I know it’s easy to be dismissive of J5V if you don’t agree with his position, but we shouldn’t be dismissive of these reports without actually listening to them. At the same time, one shouldn’t just read the headline and cherry-pick a single response and pretend that the article is supportive of their alternate viewpoint without engaging in the same critical examination of the information provided. This won’t be a short post, so if a quick sound bite that reinforces your side’s position is what you want, just stop reading now and don’t bother sending me a “TLDR” post. But understand my from my viewpoint that this just highlights the problems we have right now in engaging in this discussion, that we don’t bother digging into our arguments and just spout one-off comments.
From listening to the full recorded interview, in my opinion the radio host seems to have a veiled bias towards supporting the Swedish approach to non-lockdown, saying the Dr.’s comments point out Sweden’s “positive approach”. I don’t think the comments go that far. What I hear the doctor saying is that in the future, countries may have to decide that a lockdown is no longer feasible to combat the virus, and if they want to live in a world without lockdown they could look at the Swedish model as a way to coexist with the virus, allowing schools and businesses to be open but being extra mindful of social distancing precautions, which is what the Swedish government says it has been advocating. The Dr. doesn’t take a position one way or another on the Swedish approach as positive or negative, but says lessons can be learned from it by other countries going forward. He does not, to my mind, advocate that this was the right strategy from the outset, or the wrong one, for that matter.
It is also important to note that the original question asked was whether the “herd immunity” concept Sweden was going for means that this was the better approach, and in answering he cautioned that very few who had contracted COVID 19 had developed the antibodies to combat the virus as a result of exposure, meaning they were still very susceptible to the virus in the future. Herd immunity may well not result from Sweden’s approach.

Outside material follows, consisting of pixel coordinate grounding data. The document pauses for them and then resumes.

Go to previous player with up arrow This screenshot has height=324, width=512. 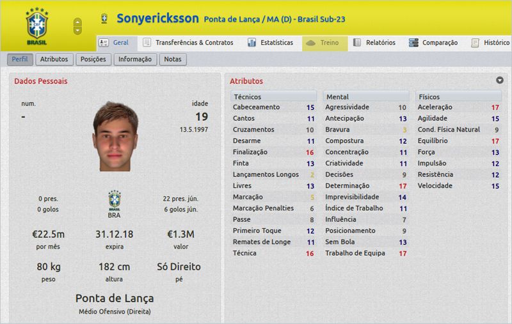pyautogui.click(x=77, y=22)
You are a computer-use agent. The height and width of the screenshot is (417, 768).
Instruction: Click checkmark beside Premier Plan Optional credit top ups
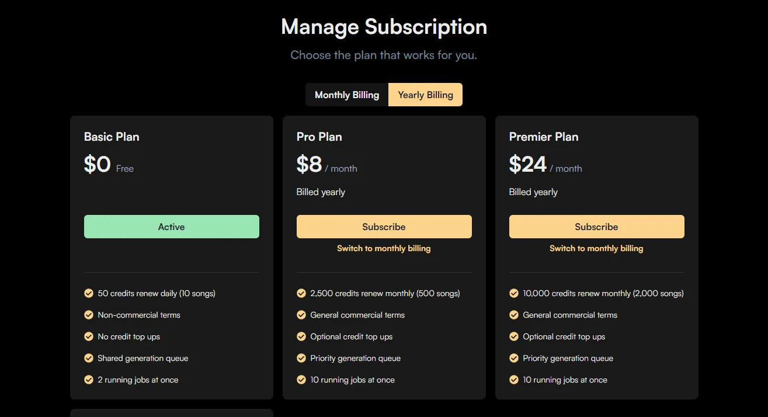click(x=514, y=336)
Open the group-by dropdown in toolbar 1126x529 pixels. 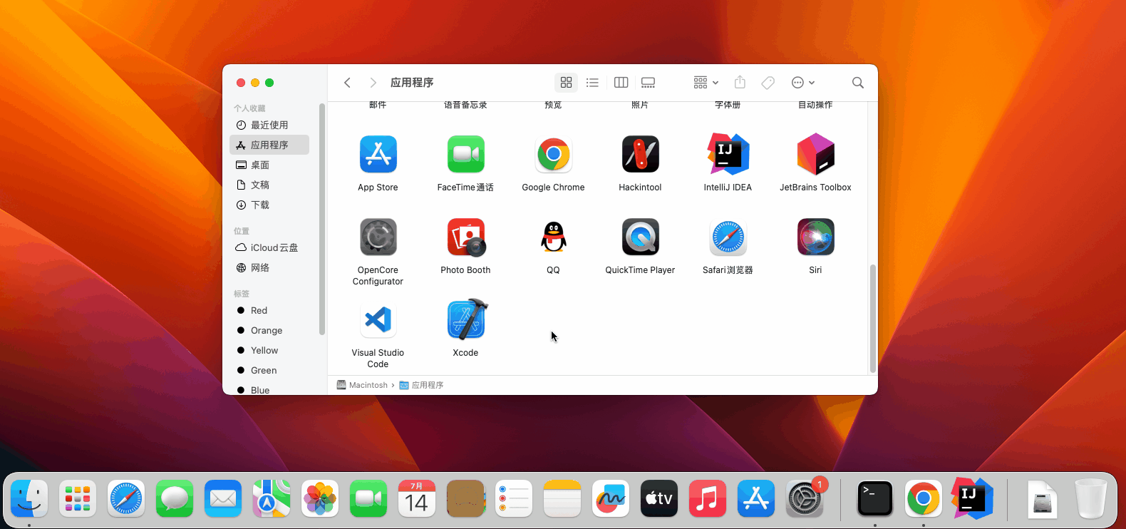click(706, 83)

Hindsight will be 20/20 as to which approach will be better in the long run. If Sweden does not have a second wave, survives this wave without overwhelming its healthcare system, develops herd immunity, and kept its economy humming the whole time, then we can say they chose wisely. That’s a lot of “if’s”, mind you. Those same “if’s” could apply to Canada if the lockdown doesn’t reduce the number of overall deaths or cases in the end, still overwhelms the health care system and resources, and drags down the economy irrevocably in the process with no real net benefit. But if Sweden’s approach means unnecessary deaths to save an economy that would have rebounded anyway, and Canada’s approach saves a health care system from collapse and its economy does rebound with no lingering effects long term, then you could say Sweden chose poorly. No one can say what the best approach long term will be because we are nowhere near long term yet.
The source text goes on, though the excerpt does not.